►
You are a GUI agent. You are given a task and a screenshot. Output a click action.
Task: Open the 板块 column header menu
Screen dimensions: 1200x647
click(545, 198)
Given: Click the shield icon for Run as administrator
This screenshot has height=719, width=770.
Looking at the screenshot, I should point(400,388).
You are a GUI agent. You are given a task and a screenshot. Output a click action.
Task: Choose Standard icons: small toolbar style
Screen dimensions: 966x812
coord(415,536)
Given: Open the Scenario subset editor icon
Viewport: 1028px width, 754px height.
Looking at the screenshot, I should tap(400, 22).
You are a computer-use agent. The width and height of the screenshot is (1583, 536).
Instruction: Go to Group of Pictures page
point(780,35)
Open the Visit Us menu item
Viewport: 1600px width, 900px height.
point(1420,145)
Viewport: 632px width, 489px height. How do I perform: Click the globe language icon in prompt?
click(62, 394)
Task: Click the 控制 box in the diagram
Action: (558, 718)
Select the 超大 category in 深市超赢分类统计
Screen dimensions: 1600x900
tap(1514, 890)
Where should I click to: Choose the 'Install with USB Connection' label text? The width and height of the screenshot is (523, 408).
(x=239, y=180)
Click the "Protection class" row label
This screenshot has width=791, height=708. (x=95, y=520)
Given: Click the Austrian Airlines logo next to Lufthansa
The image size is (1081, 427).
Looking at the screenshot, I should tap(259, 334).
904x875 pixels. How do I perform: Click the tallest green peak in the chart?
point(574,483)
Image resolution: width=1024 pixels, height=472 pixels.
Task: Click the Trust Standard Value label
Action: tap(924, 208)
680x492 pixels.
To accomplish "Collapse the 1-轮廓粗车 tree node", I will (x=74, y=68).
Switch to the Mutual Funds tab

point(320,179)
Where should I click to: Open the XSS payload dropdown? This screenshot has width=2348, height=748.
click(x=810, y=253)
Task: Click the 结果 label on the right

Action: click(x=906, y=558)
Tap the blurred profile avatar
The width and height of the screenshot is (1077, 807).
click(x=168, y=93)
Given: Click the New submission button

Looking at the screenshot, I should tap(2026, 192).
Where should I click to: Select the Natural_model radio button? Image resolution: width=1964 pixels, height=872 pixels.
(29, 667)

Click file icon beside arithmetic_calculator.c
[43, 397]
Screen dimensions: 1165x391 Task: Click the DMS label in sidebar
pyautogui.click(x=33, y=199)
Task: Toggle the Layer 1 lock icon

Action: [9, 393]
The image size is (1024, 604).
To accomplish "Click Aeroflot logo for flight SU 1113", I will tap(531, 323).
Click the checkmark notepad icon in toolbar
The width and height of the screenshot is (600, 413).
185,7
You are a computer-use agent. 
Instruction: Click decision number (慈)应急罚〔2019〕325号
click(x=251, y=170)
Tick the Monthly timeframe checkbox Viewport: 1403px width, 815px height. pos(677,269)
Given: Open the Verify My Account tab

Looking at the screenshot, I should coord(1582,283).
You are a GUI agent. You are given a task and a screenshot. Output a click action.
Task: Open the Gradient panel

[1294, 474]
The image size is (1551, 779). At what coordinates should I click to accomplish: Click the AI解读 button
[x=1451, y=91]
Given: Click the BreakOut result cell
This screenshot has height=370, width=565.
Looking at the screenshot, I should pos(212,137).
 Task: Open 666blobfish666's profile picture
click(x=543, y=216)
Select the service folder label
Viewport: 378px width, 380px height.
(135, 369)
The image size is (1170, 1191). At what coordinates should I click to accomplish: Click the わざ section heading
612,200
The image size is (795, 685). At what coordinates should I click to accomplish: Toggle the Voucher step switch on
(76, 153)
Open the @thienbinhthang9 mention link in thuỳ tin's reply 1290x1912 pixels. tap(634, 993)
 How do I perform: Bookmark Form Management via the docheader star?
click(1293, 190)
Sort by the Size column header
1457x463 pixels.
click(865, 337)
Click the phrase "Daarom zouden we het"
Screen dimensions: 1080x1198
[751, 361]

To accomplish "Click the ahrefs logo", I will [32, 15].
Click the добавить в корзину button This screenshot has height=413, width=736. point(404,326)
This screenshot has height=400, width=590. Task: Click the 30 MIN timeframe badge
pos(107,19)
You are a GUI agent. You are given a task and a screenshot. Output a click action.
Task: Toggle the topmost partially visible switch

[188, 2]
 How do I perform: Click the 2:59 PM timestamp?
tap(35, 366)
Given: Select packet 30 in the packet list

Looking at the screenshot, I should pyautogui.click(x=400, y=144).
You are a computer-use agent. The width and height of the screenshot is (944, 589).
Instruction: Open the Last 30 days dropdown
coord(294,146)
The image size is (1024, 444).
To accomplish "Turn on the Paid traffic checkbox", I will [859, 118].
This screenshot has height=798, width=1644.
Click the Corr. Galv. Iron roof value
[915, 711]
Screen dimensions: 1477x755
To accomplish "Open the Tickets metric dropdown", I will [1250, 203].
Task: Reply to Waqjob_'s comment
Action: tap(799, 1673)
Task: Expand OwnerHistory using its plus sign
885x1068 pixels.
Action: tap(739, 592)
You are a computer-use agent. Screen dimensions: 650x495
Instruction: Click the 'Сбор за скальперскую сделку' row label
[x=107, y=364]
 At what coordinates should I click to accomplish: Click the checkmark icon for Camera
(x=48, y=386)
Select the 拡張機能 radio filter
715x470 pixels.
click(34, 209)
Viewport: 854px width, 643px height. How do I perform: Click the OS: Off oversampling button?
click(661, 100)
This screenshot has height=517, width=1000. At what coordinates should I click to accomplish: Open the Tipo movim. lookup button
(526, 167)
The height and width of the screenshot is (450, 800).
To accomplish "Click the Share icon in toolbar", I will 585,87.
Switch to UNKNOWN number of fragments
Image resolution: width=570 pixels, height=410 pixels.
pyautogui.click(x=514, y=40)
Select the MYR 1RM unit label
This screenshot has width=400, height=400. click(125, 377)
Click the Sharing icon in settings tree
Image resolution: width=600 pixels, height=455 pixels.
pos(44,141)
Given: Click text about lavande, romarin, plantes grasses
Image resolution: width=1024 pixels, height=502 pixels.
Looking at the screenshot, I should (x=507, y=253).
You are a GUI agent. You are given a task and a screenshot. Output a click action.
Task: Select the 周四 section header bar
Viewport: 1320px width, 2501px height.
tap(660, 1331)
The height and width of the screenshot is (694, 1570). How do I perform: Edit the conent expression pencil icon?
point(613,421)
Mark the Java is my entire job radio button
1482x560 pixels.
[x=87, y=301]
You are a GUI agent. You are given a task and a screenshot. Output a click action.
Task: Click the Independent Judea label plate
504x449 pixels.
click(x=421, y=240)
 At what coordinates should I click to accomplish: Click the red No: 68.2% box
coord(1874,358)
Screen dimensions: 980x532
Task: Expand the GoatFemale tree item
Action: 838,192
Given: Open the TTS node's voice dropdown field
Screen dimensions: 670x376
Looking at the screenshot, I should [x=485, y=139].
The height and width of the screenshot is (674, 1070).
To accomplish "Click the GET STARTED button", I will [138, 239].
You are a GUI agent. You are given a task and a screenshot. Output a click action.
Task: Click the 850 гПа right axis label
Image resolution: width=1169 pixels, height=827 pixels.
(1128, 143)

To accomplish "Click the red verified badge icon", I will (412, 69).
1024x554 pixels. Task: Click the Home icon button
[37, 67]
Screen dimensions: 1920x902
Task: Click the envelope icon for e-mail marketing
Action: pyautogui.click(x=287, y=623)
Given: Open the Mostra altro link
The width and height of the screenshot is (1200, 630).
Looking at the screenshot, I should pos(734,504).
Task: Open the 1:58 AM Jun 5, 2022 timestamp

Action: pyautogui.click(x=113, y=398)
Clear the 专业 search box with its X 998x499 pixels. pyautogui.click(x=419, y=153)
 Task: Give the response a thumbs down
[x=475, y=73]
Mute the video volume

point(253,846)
◄
PROBLEM TO WORK ON: When a line in the listing has the string "checkbox" in it, return that line.

ANSWER BOX:
Tick the Monthly timeframe checkbox Viewport: 1403px width, 815px height. pos(677,269)
To accomplish "Turn on the Paid traffic checkbox", I will [859, 118].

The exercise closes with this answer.